- THE TASK
The answer must consist of every line from the entries that holds the word "agent".

- DATASET EXTRACT
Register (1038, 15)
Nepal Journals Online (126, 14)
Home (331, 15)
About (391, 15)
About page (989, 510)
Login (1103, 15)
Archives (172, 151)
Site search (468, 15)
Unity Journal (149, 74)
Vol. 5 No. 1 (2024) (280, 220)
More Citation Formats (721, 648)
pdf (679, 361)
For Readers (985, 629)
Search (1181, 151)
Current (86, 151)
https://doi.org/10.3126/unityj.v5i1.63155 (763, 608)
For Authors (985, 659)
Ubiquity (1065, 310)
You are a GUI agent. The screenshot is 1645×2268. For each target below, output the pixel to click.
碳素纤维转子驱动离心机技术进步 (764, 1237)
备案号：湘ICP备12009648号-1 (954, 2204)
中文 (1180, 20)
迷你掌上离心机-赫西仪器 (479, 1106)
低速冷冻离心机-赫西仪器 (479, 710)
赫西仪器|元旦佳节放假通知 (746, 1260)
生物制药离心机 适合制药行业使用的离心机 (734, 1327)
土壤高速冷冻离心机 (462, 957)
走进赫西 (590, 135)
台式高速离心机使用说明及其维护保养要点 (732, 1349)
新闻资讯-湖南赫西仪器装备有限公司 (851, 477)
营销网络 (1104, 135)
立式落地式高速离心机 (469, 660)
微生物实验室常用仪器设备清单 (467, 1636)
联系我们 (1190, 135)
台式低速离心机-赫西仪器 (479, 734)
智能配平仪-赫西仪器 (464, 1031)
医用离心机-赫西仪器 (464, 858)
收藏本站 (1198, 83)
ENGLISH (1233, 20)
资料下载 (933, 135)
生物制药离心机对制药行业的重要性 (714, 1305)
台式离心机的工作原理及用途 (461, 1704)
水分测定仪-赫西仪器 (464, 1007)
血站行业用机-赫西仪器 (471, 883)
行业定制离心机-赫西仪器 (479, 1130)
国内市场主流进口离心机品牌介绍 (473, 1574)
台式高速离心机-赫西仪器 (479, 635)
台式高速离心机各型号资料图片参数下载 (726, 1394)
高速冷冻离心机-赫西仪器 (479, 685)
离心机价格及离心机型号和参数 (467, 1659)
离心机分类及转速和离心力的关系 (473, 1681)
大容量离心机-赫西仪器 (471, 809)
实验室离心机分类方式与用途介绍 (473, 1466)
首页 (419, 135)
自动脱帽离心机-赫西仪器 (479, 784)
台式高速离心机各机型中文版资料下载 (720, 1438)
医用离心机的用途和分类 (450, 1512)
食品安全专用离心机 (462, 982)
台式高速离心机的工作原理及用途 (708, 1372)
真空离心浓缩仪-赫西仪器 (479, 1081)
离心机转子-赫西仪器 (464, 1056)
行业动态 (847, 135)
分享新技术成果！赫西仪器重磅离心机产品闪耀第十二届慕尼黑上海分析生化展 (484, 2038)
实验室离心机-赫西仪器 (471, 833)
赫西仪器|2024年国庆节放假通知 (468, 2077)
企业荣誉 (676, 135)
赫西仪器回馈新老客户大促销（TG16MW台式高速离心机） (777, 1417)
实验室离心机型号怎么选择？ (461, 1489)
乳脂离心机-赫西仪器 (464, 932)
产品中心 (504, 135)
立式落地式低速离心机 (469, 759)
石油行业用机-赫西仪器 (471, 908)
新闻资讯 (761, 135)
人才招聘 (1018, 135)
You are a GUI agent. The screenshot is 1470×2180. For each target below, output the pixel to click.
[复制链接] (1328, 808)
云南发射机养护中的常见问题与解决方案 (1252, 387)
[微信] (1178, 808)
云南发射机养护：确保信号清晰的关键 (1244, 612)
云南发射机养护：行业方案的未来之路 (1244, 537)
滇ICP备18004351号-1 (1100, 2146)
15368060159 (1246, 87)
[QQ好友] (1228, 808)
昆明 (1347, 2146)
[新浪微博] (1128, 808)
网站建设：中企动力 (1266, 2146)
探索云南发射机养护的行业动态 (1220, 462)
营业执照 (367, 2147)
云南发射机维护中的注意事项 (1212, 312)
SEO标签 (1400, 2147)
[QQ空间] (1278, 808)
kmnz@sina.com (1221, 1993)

- FINISHED TASK
You are a GUI agent. The screenshot is 1645×2268. For each target below, output the pixel to click.
You are a GUI agent. The screenshot is 1470×2180. For each target below, output the pixel to click.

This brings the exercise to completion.